DISTRIBUTION PATTERNS OF OXIDATIVE ENZYMES IN EXPERIMENTALLY INDUCED TUMORS, REGENERATION AND INFLAMMATION OF MOUSE SKIN

Abstract
Enzyme histochemical studies of normal and burned mouse skin as well as those treated with methylcholanthrene or 2,4-dinitro-1-chlorobenzene revealed that the irritant (or stimulus) carcinogenic or noncarcinogenic, initially results in a more distinct polarization2 of the localization of oxidative enzymes including glucose 6-phosphate dehydrogenase (predominant in the upper layers of the hypertrophic epidermis) and DPN-dependent dehydrogenases, succinic dehydrogenase and cytochrome oxidase in the lower layers. Subsequently, only the carcinogen disrupted the polarization pattern. Methylcholanthrene-induced squamous cell carcinomas were classified from a histochemical standpoint according to the following three types: (1) those well differentiated and having a distinctly polarized pattern of oxidative enzymes; (2) those showing disruption of the polarization pattern and marked activity of oxidative enzymes; and (3) those that were undifferentiated and characterized by absence of a polarized pattern and weak activity of oxidative enzymes.
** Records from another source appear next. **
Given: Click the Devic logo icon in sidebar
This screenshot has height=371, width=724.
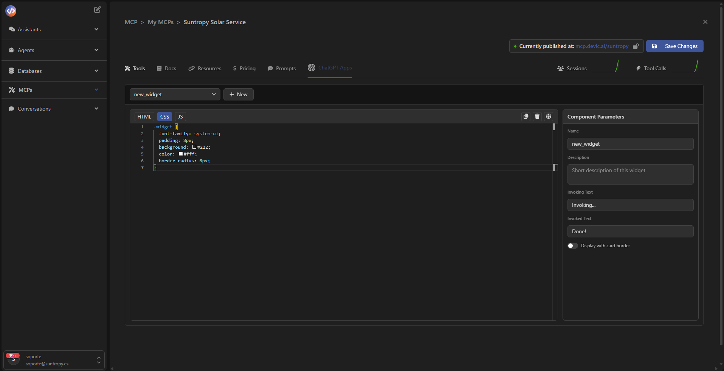Looking at the screenshot, I should [11, 11].
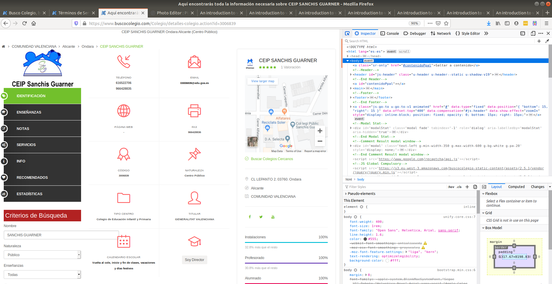
Task: Select the Computed tab
Action: click(x=516, y=187)
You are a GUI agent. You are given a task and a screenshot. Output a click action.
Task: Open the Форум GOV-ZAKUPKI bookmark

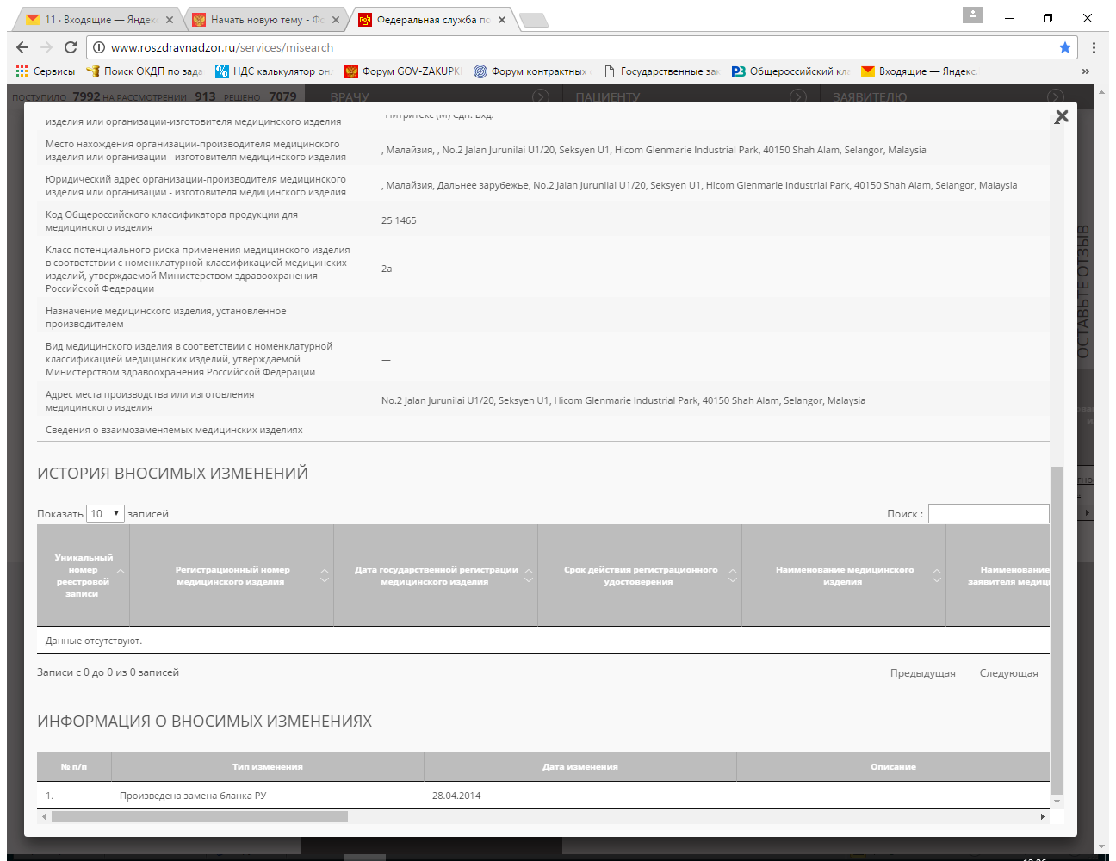coord(403,71)
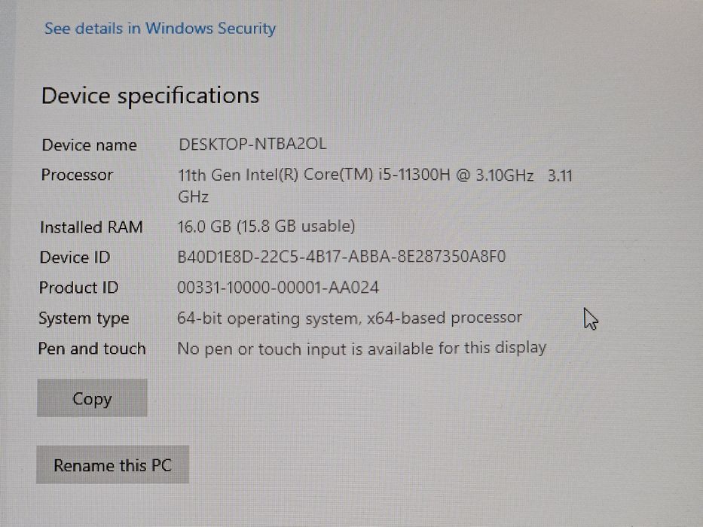703x527 pixels.
Task: Click the wrapped GHz text below processor name
Action: click(193, 197)
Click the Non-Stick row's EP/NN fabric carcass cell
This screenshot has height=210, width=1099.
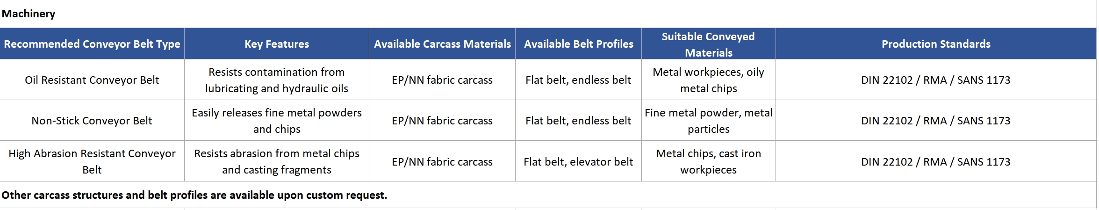[442, 121]

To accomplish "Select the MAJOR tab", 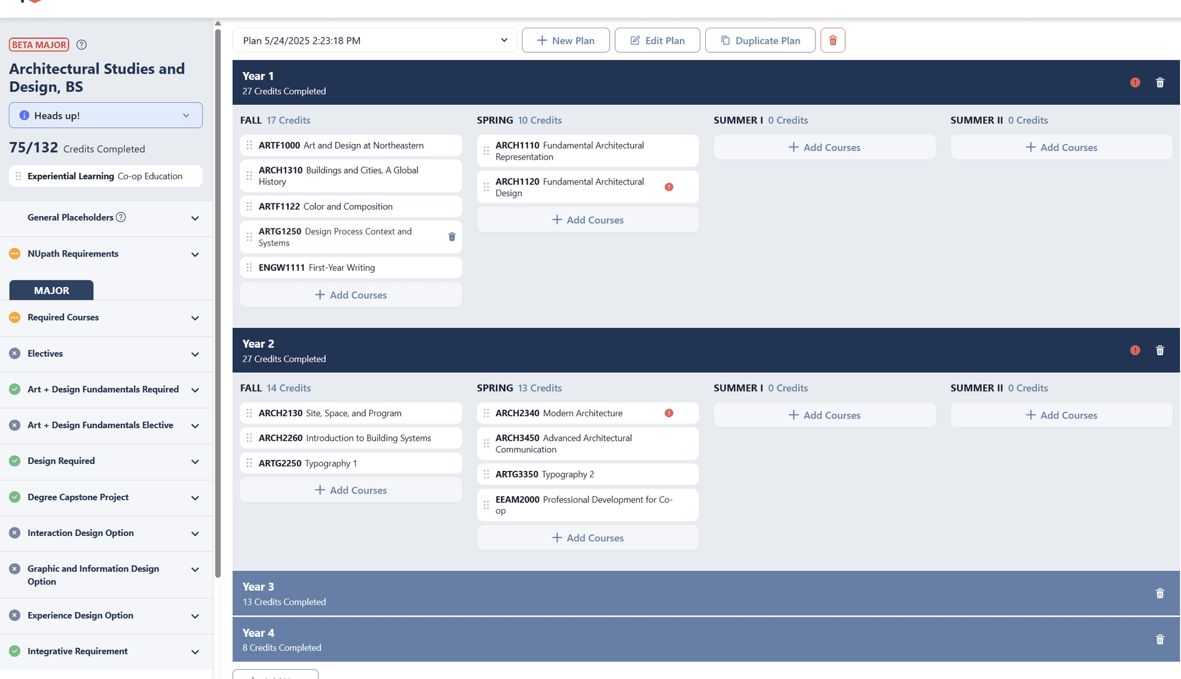I will click(x=51, y=290).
Type 1 showed an enzyme distribution pattern resembling that of the inflammatory hypertrophic epidermis; type 2 was similar in enzymatic pattern to the advancing proximal portion of the regenerating epidermis; and type 3 was similar enzyme-histochemically to the undifferentiated epithelium of the early embryo skin. Thus, a great variation in the distribution pattern of enzyme activities appears during the carcinogenesis process.